Je ne vois dans cette activité incessante de la pensée rien de primitif, rien d’élémentaire. Cela demande des connaissances particulières, de toute nature, et une réflexion plus ou moins intelligente dont tous les cultivateurs ne tirent pas les mêmes résultats. Il y a ceux qui savent travailler et les autres, les brouillons, les dispersés, et même les incapables et les paresseux. Chaque matin, en sortant de sa maison, l’homme se retrouve devant un payage qui lui propose un nouveau programme, plus compliqué que tout autre […] La même chose peut être dite de la femme, qui aide aux travaux de la terre mais qui a surtout la charge de la maison, de l’intérieur. Elle doit organiser la vie, composer les repas en fonction des ressources, des goûts, de la saison, des réserves encore disponibles l’hiver. Elle est responsable du linge et de la vaisselle, de l’habillement des enfants. Certaines savent tenir une maison. D’autres, disposant du même budget, sont constamment à court d’argent, à court d’idées…

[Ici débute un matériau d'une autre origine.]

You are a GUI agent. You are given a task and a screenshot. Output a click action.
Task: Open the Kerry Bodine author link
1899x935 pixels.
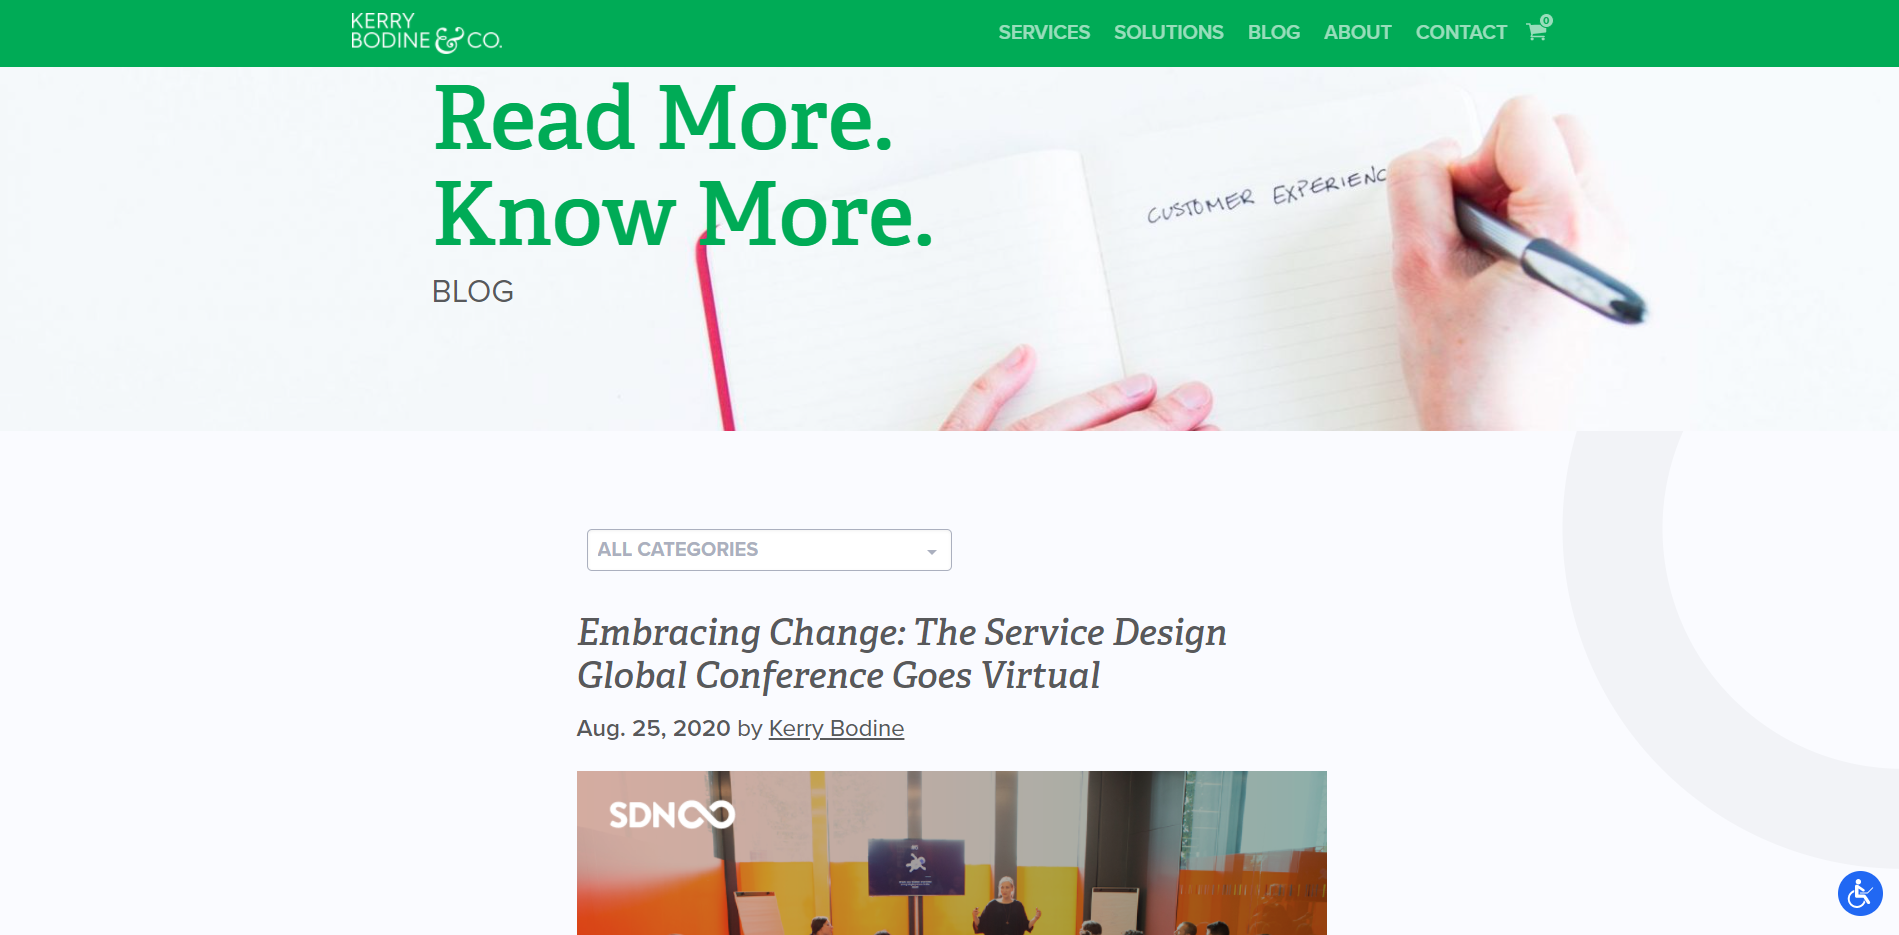836,728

Ce retour sur des conditions de vie différentes de celles d’aujourd’hui ne contient ni nostalgie ni regrets. Mais un peu de recul permet de relativiser, de mieux peser les avantages et les inconvénients du changement. Et s’il s’avèrait que les facilités offertes, saisies sans assez de réflexion, ont fait perdre trop de valeur humaine, un tel témoignage pourrait aider à mieux maîtriser les changements que l’avenir nous réserve.
[1] publié chez Plon en avril 2000, 305 pages, 118 FF.